Businesses are putting their reputations at risk by
failing to monitor the contents of outgoing e-mails for
inappropriate or commercially confidential material, according to a
Department of Trade & Industry study.
The DTI Information Security Breaches Survey 2006 revealed that
although 90% of firms rate their reputation as one of the most
important drivers for information security, only 17% have systems
in place to check outgoing e-mails.
The failure is leaving firms open to theft of confidential
information and both deliberate and accidental abuse of e-mail
systems. This could damage a company's reputation, or put them at
risk of legal action, said Chris Potter, partner at
PricewaterhouseCoopers, which conducted the survey.
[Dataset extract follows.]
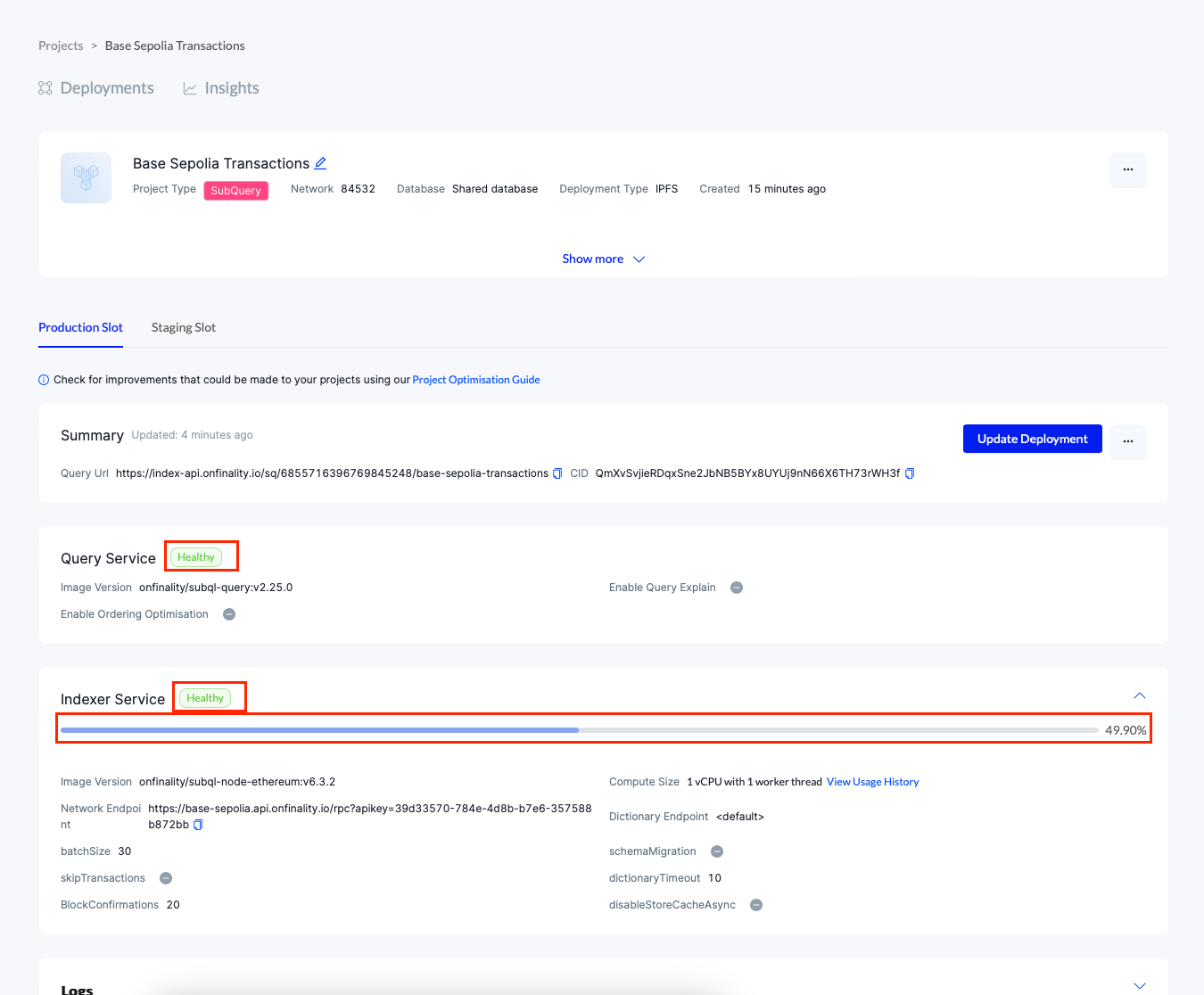Open the project options ellipsis menu
Image resolution: width=1204 pixels, height=995 pixels.
1127,169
"Given how important reputation is to business, it is surprising
that five-sixths do not scan outgoing e-mail for inappropriate
content," he said.
In one case an employee e-mailed the firm's entire customer
database to a competitor. In another case, a manufacturer e-mailed
confidential information about a customer to another customer with
a similar name, the survey revealed.
The number of firms that scan incoming e-mail for viruses and
spam has increased to more than 90%, the survey of 1,000 companies
found.
But few take steps to protect confidential information sent by
e-mail, with only 25% of firms using encrypted e-mail to share
information with business partners.
Only 20% have procedures in place to gather digital evidence to
a standard that would be acceptable in a court of law, if security
breaches occurred.
Businesses are also putting themselves at risk of data
protection breaches by failing to block employee access to online
contact management systems that store personal data on external
servers.
On the positive side, over the past two years, the proportion of
firms with acceptable use policies for e-mail and web has risen
from 43% to 63%, rising to 89% for large businesses. Seventy five
per cent of firms now insist their staff sign policies before
allowing them access to the internet.
Full results of the survey will be launched at Infosecurity
Europe in London on 25-27 April
The internal risk
Staff misusing the internet, by visiting inappropriate websites
or excessive web surfing, is the largest security problem for
businesses after viruses, the DTI Information Security Breaches
Survey 2006 revealed.
Nearly 20% of businesses reported staff misuse of the web and
11% e-mail misuse. But for large companies web misuse rose to 52%
and e-mail misuse to 43%.
About 40% of the worst incidents involved staff accessing
inappropriate websites and 36% involved excessive web surfing.